Dong Tam (Vietnam): des villageois-es en lutte se barricadent et retiennent des flics en otage

Le mois dernier, le dimanche 16 avril 2017, dans le village de Dong Tam, à proximité de Hanoï, des affrontements violents ont opposé des habitant-e-s aux policiers, les jets de pierres forçant ces derniers à reculer… Dans la foulée de ces émeutes, environ une quarantaine de policiers ont été retenus en otage dans un gymnase par des villageois-es en colère qui protestaient contre la confiscation de leurs terres par l’armée.

En effet, à l’origine de la colère des habitant-e-s de Dong Tam, il y a la décision prise par les autorités de confisquer leurs terres au profit d’une société de télécommunication, Viettel, détenue par l’armée. Au Vietnam, toutes les terres appartiennent à l’Etat et il arrive fréquemment que les autorités confisquent des terrains pour ensuite y mener de juteuses opérations immobilières. On le sait dans le reste du monde aussi, la « propriété publique » (ou « d’Etat ») ne diffère pas de la « propriété privée »: le droit de propriété bénéficie toujours aux plus aisé-e-s.

En l’occurrence, les autorités vietnamiennes espéraient que les paysan-ne-s de Dong Tam se contentent des indemnisations auxquelles ils avaient droit, mais elles sont loin de compenser la perte de leurs terres, principal moyen de subsistance des villageois-es.

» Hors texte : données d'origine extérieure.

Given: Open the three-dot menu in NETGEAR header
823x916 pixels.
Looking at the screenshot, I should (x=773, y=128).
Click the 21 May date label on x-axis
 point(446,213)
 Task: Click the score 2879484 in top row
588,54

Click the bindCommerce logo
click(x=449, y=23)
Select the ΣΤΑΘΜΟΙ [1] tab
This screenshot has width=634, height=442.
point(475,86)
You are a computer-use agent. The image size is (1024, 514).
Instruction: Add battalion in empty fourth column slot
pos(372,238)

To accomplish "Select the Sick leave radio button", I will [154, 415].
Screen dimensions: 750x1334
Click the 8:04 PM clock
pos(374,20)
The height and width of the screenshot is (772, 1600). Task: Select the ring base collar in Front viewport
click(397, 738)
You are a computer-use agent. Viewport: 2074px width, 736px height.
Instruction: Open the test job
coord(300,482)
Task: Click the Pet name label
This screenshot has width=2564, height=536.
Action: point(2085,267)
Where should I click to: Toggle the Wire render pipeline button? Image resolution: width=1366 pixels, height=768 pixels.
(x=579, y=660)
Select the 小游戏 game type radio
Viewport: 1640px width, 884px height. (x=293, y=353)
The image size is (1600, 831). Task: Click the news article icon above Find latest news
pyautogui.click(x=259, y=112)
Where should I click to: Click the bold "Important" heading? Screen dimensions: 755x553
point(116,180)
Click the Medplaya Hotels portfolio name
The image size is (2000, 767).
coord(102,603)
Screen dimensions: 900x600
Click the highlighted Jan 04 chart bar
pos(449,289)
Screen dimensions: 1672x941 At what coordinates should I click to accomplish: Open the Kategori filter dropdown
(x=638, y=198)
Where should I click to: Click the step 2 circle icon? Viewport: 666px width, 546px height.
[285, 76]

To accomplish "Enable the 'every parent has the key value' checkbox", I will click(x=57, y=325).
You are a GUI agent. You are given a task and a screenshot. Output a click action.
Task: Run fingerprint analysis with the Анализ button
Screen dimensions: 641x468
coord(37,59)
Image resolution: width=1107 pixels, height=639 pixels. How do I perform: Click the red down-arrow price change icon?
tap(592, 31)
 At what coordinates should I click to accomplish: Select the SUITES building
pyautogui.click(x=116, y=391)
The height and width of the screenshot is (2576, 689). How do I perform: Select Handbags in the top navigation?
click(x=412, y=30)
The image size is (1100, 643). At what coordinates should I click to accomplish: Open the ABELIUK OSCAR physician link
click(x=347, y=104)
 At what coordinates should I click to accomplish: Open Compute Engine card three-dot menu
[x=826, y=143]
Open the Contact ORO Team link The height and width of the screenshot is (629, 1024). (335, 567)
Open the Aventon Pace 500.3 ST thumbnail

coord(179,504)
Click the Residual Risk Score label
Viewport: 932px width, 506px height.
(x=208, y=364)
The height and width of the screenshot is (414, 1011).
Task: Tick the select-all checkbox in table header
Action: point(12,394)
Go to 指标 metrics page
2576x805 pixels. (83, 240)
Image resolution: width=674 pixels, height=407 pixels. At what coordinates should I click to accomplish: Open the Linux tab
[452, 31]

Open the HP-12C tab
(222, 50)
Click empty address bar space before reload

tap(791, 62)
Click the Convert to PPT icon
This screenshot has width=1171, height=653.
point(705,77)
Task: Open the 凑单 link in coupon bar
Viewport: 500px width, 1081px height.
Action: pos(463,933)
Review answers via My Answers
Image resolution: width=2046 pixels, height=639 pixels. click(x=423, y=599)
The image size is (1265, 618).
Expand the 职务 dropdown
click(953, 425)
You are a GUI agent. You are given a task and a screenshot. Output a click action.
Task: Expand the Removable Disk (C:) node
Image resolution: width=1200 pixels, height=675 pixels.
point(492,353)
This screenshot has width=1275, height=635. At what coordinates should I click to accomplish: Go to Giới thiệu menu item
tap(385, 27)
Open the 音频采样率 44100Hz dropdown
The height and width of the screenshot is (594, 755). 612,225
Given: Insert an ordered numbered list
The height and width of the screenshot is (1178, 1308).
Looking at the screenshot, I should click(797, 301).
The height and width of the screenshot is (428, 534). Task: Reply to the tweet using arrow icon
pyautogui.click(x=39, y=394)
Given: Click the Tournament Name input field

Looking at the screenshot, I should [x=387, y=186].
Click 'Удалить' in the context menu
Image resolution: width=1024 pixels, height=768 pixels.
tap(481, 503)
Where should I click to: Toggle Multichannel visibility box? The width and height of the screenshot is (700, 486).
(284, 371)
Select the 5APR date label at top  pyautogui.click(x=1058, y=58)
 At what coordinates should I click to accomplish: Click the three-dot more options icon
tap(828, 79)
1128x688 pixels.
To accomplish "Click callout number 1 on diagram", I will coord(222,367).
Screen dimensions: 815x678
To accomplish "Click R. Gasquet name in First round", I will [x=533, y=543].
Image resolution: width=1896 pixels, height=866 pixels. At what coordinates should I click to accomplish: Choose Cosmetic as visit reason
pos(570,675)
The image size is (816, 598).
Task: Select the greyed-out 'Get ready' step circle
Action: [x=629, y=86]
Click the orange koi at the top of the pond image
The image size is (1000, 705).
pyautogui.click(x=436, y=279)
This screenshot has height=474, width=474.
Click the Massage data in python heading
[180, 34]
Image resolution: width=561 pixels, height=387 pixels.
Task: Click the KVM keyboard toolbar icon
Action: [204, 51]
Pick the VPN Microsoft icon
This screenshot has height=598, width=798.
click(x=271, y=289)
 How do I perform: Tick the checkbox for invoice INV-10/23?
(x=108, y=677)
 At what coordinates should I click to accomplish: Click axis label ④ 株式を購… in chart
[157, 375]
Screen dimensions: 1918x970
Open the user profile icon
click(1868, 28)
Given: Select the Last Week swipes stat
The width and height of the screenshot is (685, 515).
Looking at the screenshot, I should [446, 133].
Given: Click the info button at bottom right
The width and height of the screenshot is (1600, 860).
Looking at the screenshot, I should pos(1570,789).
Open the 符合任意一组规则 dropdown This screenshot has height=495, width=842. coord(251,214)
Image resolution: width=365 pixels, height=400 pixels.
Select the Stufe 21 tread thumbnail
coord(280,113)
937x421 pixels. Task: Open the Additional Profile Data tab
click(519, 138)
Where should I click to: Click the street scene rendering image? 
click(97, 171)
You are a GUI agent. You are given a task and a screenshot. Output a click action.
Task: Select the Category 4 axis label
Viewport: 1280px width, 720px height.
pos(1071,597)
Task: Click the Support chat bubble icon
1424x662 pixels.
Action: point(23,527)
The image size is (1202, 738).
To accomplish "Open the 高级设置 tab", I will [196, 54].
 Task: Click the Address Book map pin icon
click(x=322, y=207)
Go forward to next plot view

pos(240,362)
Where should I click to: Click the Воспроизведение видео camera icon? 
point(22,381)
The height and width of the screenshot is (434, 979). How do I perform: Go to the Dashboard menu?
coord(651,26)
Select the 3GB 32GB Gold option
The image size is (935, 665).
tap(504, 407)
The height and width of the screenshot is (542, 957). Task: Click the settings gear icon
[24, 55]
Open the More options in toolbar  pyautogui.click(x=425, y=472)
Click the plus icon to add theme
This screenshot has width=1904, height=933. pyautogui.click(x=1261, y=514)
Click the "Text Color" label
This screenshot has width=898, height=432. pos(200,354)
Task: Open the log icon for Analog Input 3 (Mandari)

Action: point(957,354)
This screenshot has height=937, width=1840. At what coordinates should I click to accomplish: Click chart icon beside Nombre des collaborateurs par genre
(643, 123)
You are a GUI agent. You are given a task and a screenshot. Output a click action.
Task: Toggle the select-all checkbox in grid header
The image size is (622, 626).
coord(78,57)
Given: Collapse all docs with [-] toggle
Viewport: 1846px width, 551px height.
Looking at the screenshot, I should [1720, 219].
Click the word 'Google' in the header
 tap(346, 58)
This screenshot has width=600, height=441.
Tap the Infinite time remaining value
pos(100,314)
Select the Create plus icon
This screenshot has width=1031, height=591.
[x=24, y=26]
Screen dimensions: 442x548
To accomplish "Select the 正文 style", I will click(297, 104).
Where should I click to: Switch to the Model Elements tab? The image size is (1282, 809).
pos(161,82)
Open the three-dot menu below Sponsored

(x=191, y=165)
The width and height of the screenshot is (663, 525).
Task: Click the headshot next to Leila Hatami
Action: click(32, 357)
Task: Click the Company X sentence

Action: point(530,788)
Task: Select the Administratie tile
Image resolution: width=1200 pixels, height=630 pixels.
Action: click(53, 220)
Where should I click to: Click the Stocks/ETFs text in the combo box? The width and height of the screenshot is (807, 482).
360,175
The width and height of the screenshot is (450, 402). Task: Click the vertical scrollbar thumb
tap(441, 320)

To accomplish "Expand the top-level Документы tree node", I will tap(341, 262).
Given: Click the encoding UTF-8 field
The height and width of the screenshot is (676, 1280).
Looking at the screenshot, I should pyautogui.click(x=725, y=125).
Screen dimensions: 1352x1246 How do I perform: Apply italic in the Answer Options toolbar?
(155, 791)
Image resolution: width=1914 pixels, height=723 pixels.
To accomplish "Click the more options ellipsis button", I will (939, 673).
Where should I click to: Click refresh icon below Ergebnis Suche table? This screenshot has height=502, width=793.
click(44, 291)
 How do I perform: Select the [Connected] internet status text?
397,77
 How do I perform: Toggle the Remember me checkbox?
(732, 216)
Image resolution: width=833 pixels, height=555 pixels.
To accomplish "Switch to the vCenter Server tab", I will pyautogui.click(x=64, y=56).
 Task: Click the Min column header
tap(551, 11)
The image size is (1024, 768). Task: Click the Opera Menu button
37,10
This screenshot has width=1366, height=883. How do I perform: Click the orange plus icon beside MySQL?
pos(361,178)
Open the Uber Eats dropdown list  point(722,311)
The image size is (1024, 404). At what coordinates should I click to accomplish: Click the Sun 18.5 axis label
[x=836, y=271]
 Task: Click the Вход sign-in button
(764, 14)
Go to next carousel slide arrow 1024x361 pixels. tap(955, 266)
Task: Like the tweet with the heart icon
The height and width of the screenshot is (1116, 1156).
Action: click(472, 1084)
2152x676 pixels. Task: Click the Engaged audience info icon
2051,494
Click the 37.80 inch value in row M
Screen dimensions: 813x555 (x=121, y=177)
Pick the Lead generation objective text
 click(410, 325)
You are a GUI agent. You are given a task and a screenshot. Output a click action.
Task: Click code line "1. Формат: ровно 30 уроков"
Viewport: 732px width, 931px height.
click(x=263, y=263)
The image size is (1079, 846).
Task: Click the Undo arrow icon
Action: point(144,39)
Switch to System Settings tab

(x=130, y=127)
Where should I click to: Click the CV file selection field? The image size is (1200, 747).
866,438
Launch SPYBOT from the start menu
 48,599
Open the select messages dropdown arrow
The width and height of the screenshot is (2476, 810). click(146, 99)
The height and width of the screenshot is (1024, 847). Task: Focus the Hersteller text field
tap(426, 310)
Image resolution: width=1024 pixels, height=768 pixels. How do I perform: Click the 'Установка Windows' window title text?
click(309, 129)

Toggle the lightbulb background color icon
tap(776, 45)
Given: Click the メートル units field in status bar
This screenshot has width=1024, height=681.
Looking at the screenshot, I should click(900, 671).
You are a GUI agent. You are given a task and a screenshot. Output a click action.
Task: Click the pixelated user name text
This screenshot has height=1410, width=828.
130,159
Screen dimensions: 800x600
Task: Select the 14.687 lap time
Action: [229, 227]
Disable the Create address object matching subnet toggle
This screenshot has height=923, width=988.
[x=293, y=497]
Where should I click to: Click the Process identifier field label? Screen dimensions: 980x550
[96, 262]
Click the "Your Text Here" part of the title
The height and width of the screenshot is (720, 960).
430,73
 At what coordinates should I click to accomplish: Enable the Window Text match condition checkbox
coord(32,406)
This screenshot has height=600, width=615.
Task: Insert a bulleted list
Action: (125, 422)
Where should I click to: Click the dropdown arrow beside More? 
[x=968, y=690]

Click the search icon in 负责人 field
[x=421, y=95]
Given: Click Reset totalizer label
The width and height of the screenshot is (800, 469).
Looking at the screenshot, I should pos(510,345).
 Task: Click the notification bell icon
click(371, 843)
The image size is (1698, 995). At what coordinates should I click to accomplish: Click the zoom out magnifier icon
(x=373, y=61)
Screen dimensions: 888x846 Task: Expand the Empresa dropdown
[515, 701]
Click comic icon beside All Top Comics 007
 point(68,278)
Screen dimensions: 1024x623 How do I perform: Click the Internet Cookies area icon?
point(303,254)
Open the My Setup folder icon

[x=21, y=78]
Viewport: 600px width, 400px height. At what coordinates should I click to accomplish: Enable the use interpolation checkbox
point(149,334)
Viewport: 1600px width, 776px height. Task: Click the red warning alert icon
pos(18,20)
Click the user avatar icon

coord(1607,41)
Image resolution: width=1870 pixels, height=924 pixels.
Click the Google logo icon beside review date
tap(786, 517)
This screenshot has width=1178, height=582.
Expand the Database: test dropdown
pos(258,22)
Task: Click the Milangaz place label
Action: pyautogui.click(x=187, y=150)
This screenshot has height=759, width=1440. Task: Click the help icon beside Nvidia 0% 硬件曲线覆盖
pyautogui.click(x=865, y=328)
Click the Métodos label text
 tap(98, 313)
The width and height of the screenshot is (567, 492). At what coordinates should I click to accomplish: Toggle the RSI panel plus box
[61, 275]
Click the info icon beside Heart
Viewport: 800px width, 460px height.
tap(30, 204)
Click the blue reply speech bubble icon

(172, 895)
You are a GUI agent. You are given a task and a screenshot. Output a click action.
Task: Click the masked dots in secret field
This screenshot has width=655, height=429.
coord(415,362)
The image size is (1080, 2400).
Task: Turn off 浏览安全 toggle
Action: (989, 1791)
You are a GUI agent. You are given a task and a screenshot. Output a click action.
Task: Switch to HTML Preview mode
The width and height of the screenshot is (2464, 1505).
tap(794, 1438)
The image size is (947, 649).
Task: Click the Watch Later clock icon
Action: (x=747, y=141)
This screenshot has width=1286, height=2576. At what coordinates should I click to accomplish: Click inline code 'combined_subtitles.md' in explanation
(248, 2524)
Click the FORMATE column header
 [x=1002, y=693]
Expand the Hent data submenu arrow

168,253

Assez rapidement, les villageois-es ont proposé aux autorités d’échanger leurs otages contre une quinzaine de fermiers arrêtés par la police lors des émeutes, ainsi que d’autres arrêtés précédemment pour avoir enfreint les règlements sur l’utilisation des terres. Des négociations se sont donc engagées et sont restées lettre morte dans un premier temps.

Le village de Dong Tam s’est retrouvé coupé du monde, barricadé par les villageois-es et encerclé par les forces de l’ordre, il semblait s’apprêter à de nouveaux affrontements. La tension est encore montée d’un cran le jeudi 20 avril quand les habitant-e-s, qui retenaient alors les policiers en otage depuis quatre jours, ont refusé de rencontrer le président du Comité populaire de Hanoï. Celui-ci leur proposait de discuter d’une possible sortie de crise non pas au village même mais à 17 kilomètres de là, au chef-lieu du district de My Duc. Par peur de se faire arrêter par la police, les habitant-e-s sont donc restés chez eux. En plus d’avoir barricadé les entrées du village, les habitant-e-s auraient également aspergé d’huile et menacé d’embraser le bâtiment dans lequel étaient retenus les otages…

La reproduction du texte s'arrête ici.